The Mexican Water Treaty of 1944 committed the U.S. to deliver 1.5 million acre-feet of water to Mexico on an annual basis, plus an additional 200,000 acre-feet under surplus conditions. The treaty is overseen by the International Boundary and Water Commission.
As adjacent Western states, California and Nevada share similar issues related to drought and limited water resources. Both states are participants in the 1922 Colorado River Compact and the 2003 and 2007 Quantification Settlement Agreements to allocate Colorado River deliveries. Also, about two-thirds of Lake Tahoe lies in California and one-third in Nevada, and the two states have formed a compact to work together on environmental goals for the lake.
Pyramid Lake in Nevada has long been a focal point in a tug-of-war between water stakeholders. There’s been a struggle for water in this arid land among the American Indians, farmers, cities, environmentalists and the people of Nevada and California. The lake is the site of the nation’s first reclamation project and the subsequent struggles among Nevada farmers, the Paiute Indian Tribe and the growing city of Reno over use of the lake’s water. In 1990 a settlement act attempted to resolve some of these competing uses.
The Sacramento Valley, the northern part of the Central Valley, spreads through 10 counties north of the Sacramento–San Joaquin River Delta (Delta). Sacramento is an important agricultural region, growing citrus, nuts and rice among many other crops.
The San Joaquin Valley stretches from across mid-California between coastal ranges in west and the Sierras on the east.

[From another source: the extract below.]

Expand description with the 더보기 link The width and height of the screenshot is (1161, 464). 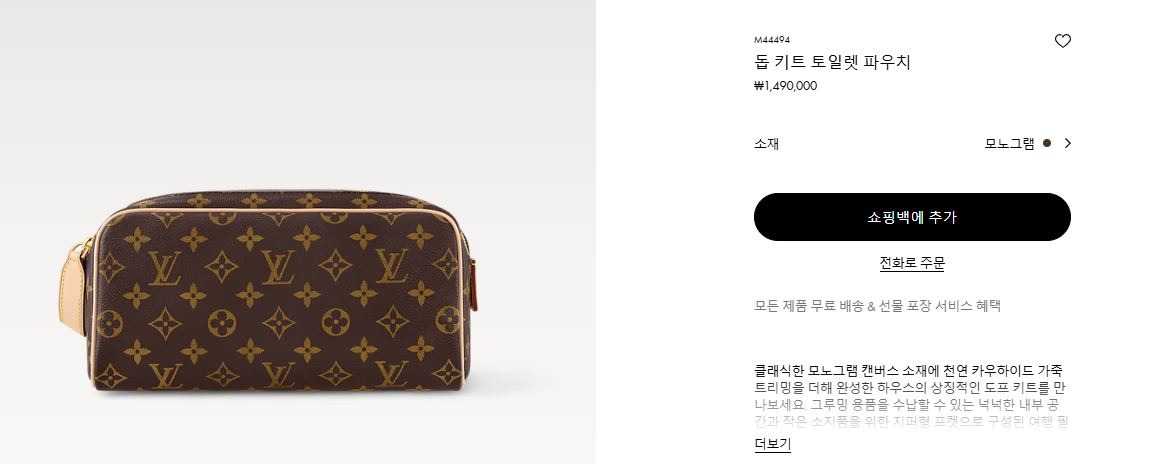click(x=772, y=444)
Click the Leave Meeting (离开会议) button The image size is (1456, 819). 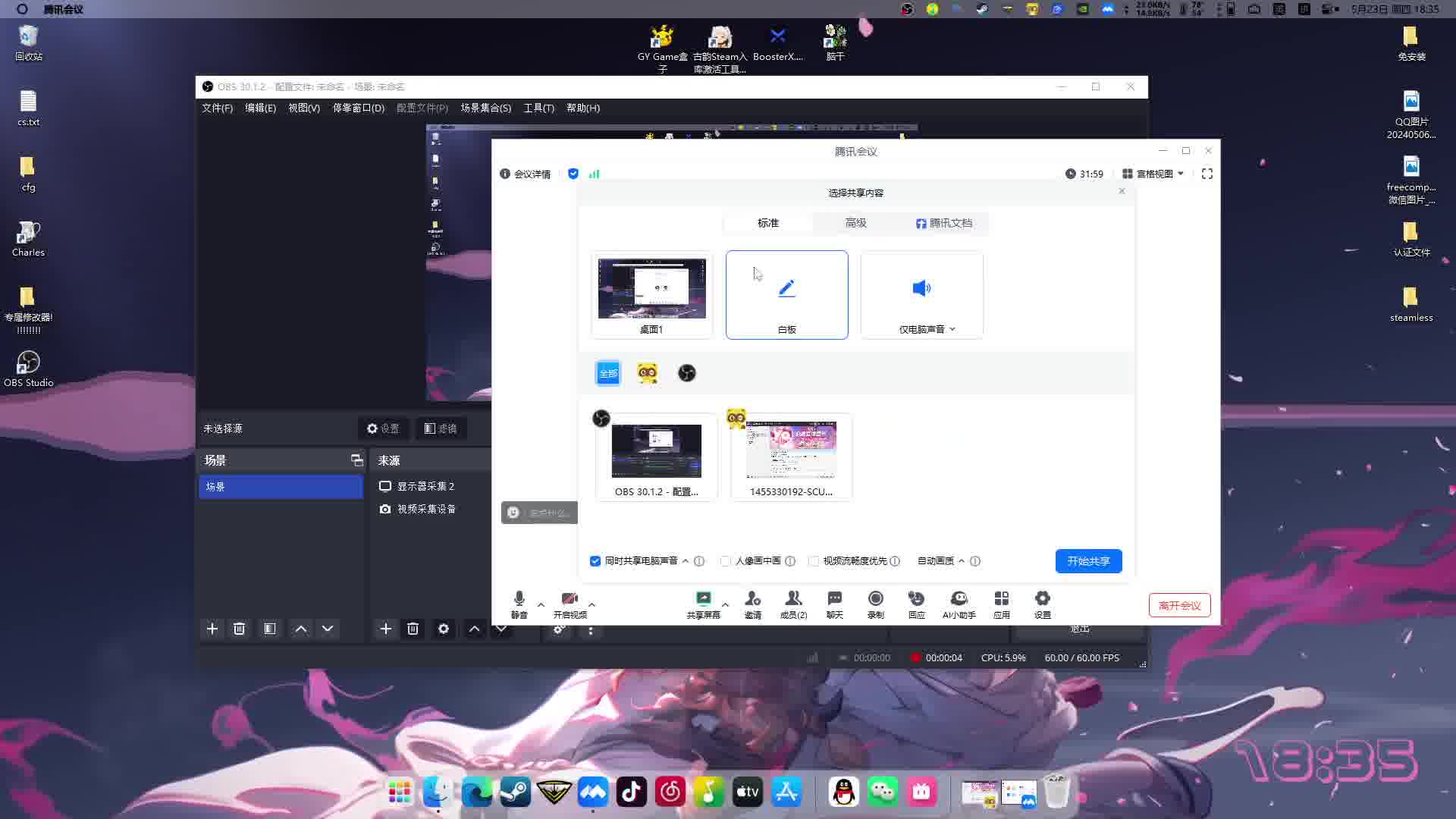1179,605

The region includes large cities such as Fresno and Bakersfield, national parks such as Yosemite and Kings and fertile farmland and multi-billion dollar agriculture industry.
Until the early 1900s, central California’s Tulare Lake naturally appeared every winter as the southernmost rivers flowing out of the Sierra Nevada Mountains filled the dry lakebed with rainfall and melted snow.
Farmers adjacent to the lake also used the water to irrigate their lands. But the variable shoreline made growing seasons unpredictable. In response, Pine Flat Dam was built by the U.S. Army Corps of Engineers to control Kings River flows. The Kings River is still used extensively for irrigation.